Karyn Smith said she didn’t think anything could be gained by “dragging this into further discussion” and Scott Preston suggested the council should only focus on the approving the site plan and not the ramifications of Nord's violations.
But some council members still seemed uncomfortable with the entire matter.
“I don’t know right now what’s itching me more, my sweater or the situation,” said Chemberly Cummings, saying Nord’s “braggadocious” behavior put the council in a no-win position.
“We’re going to always come out looking like the bad guy, either seeming like the bully and picking on someone or giving a pass to a bully in a sense.”
Council member Kevin McCarthy said that Nord, as an elected member, is not an ordinary citizen and cannot be treated like one. McCarthy shared an anecdote about someone coming up to him at a recent fundraiser to say they were thinking of moving to Normal and running for office because “he knew once he was on the council he wouldn’t have to follow the rules.”

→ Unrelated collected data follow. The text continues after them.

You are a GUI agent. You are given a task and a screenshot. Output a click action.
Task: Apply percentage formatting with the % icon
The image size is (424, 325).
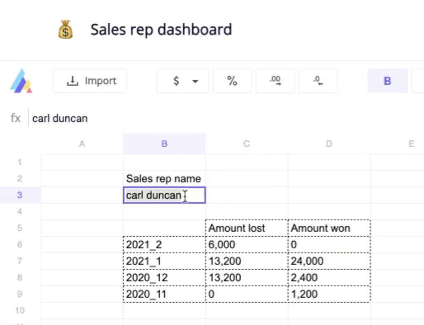[232, 81]
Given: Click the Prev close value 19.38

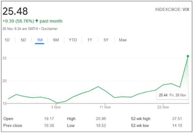Looking at the screenshot, I should click(49, 126).
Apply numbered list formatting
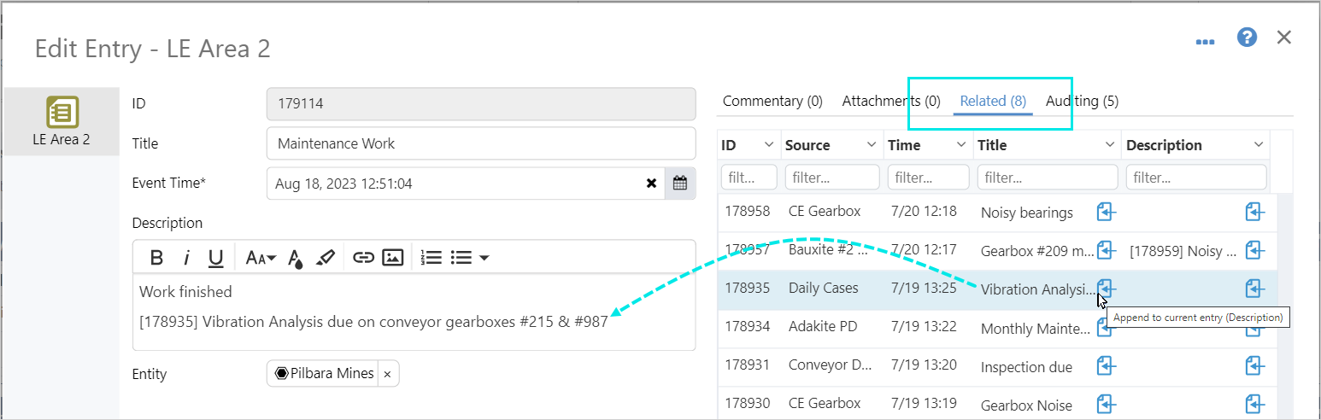 click(432, 257)
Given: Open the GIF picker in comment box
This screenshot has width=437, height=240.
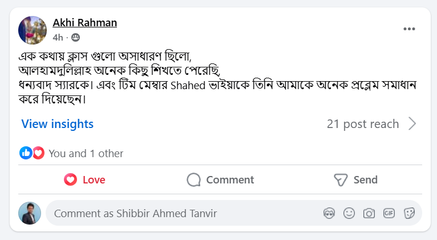Looking at the screenshot, I should [389, 213].
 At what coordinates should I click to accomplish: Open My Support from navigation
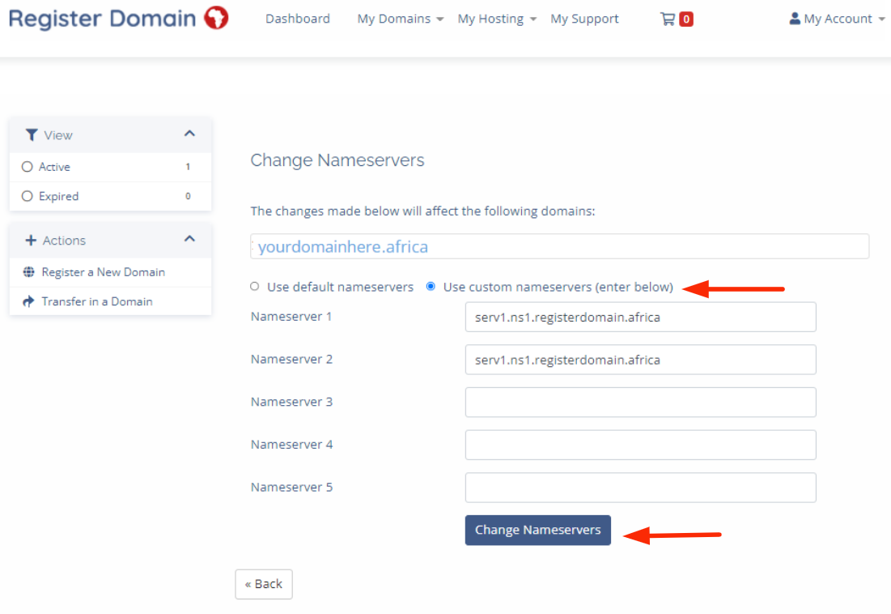click(584, 19)

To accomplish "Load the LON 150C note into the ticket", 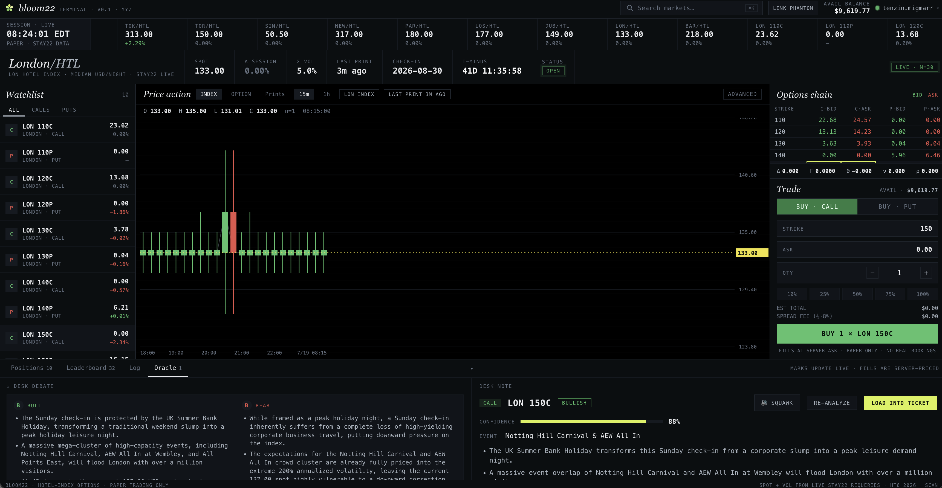I will [900, 403].
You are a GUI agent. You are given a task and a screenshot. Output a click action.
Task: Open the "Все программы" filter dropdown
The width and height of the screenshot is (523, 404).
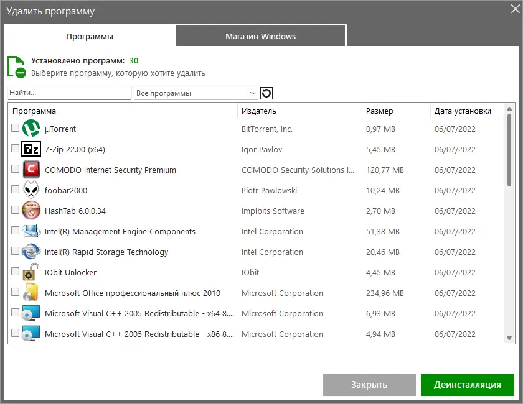(x=196, y=93)
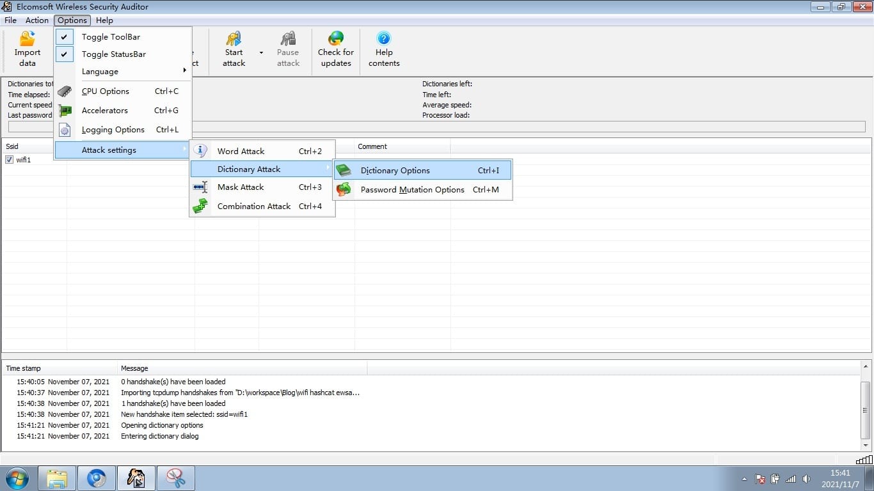The width and height of the screenshot is (874, 491).
Task: Open the Action menu
Action: [36, 20]
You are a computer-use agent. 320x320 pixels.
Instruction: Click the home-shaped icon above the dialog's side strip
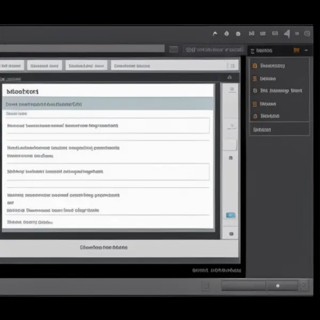(230, 77)

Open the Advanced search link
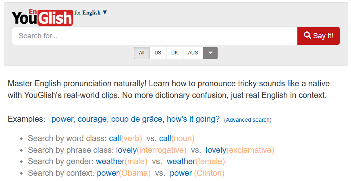coord(248,120)
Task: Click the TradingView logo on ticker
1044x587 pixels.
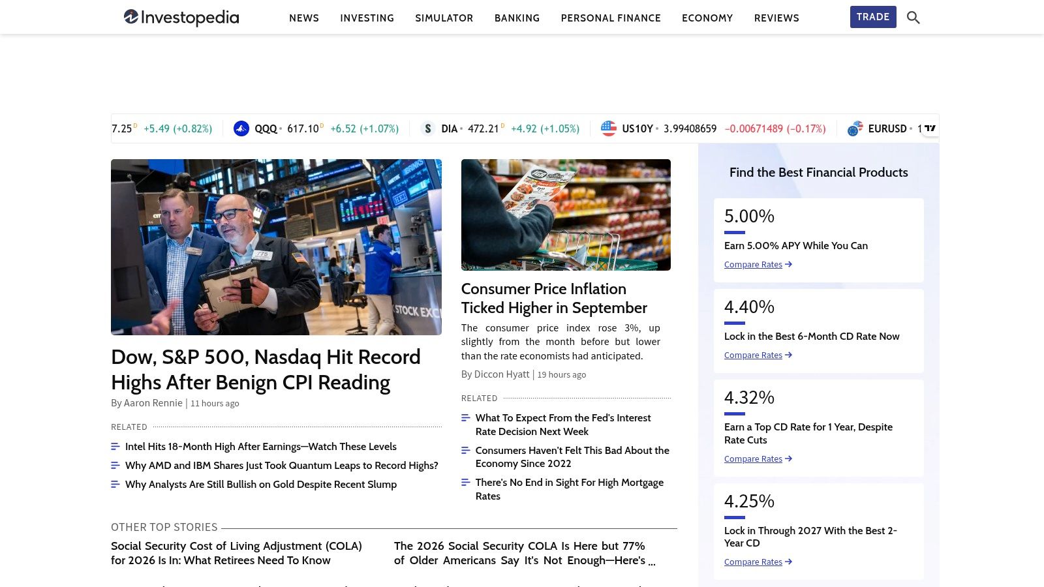Action: click(x=930, y=128)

McCarthy said that sentiment illustrated a need for further discussion.
“That is what the public perception (is) of what is going on here,” he said. “As much as I would like this to go away, I think this deserves a conversation. … What happens when a council member breaks the rules? Are we going to let that happen without consequence?”
Lorenz, who previously served on the planning commission, also noted that Nord has listed the property for sale and may never face any repercussions from his violations.
“We have to be wary about what the true intent of the developer is,” she said. “It puts this whole thing further on squishy ground for me to know that it's up for sale. ... He could never be compliant as the owner, sell it, and have benefited – and never ever complied with our rules. That just is really, really concerning to me.”